La troisième caractéristique de E. coli est sa capacité à causer des infections graves en dehors de l'intestin. Les organes génitaux et les voies urinaires constituent l'endroit le plus fréquent. Toute flore intestinale conditionnellement pathogène non assainie entraînera tôt ou tard une inflammation de la région urogénitale, en particulier chez les femmes (vaginite, urétrite, cystite, etc.).

E. coli est très bien réglementé. Son nombre peut être facilement ajusté et jeté au-delà du seuil de pathogénicité pour éliminer ses propriétés néfastes en augmentant le nombre de bifidobactéries et de lactobacilles.

La flore intestinale conditionnellement pathogène comprend également:

Fuzobakterii - les bâtons, qui sont des représentants normaux de l’environnement intestinal, mais à des concentrations élevées, sont capables de pénétrer dans le vagin d’une femme, provoquant ainsi la sécrétion des enzymes amnionites et une naissance prématurée.

Waylonlla - bactérie pouvant causer un excès important du niveau admissible d'abcès des tissus mous.

Peptostreptokokk, clostridia, propionobacterium, mobilunkus, atopobium
possèdent également des propriétés qui caractérisent la flore sous condition pathogène, c.-à-d. à faible concentration, leur présence est sans danger pour l'homme, mais dans certaines conditions et avec une reproduction incontrôlée, elles peuvent provoquer des processus inflammatoires dans l'intestin et dans la région urogénitale.

Ennemi humain - Flore pathogène

Les espèces restantes des habitants de nos intestins, à de rares exceptions près, appartiennent à la flore pathogène. Apprenez à les connaître.

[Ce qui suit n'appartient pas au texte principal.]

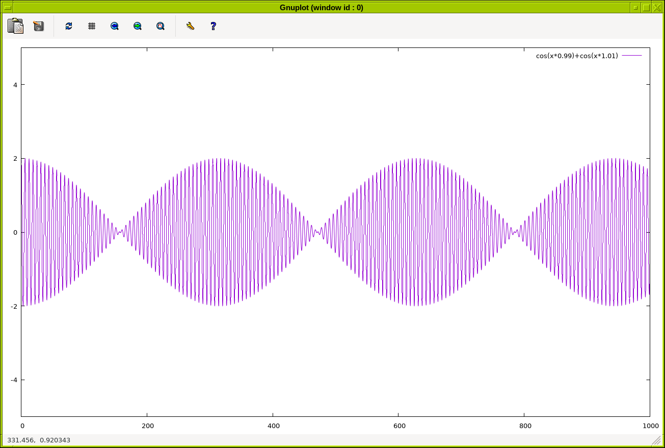Click the x-axis label 600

Le staphylocoque est l'agent responsable des maladies pustulaires. De la même manière que dans tout le corps, il se manifeste dans les intestins - inflammations purulentes. Il a de nombreuses souches, la plus dangereuse est Staphylococcus aureus.

Particulièrement insidieux qui alloue deux types de toxines: l’exotoxine à l’état vivant et l’endotoxine (poison cadavérique) lorsqu’elle est détruite par des antibiotiques.

Le traitement du staphylocoque avec des remèdes populaires, en plus du traitement antibactérien, est toujours un processus long et complexe en raison de la ruse particulière de la bactérie.

Les agents utilisés à cette fin ont une activité antimicrobienne accrue - momie, échinacée, racines de bardane, consoude, elecampane.

Klebsiella - la propriété principale est qu'il arrive toujours là où le staphylocoque vient de partir.

E. coli pathogène: les antibiotiques sont impuissants contre elle. Il sécrète des toxines terribles, notamment: l'hémolysine, la dissolution des cellules sanguines, la néphrotoxine, la destruction de la fonction rénale, la neurotoxine, la destruction du tissu nerveux.

Fongique: leur principale caractéristique est qu’ils adorent les sucreries. En conséquence, toutes les infections fongiques sont favorisées par une forte teneur en saccharose.

Un malaise spécial est le muguet pendant la grossesse. Comment traiter dans ce cas, si vous ne pouvez pas priver le fruit en croissance de glucides précieux?

Vous devriez reconsidérer la composition en glucides de votre régime alimentaire, remplacer les glucides rapides par des lents, et réduire leur utilisation dans des limites raisonnables.

Le plus simple (unicellulaire) - amibe, Giardia, flagellés. Ils sont dangereux car ils pénètrent dans les interstices et les capillaires intercellulaires, allant d’un organe à l’autre - du sang à la lymphe, de l’intestin au foie, etc.

Les amoureux de nos petits frères en souffrent principalement, car tous les animaux sont des distributeurs naturels naturels des plus simples: en tous, sans exception, lamblia live.

Chez les enfants, les symptômes et le traitement de l’infection à lambliasis constituent un problème particulier, car ce sont souvent eux qui développent la forme aiguë et grave de cette infection en raison d’une immunité affaiblie, se manifestant par de la fièvre, des vomissements et une douleur épigastrique aiguë.

Le traitement consiste principalement à utiliser des médicaments antiparasitaires et à éliminer le contact avec les animaux.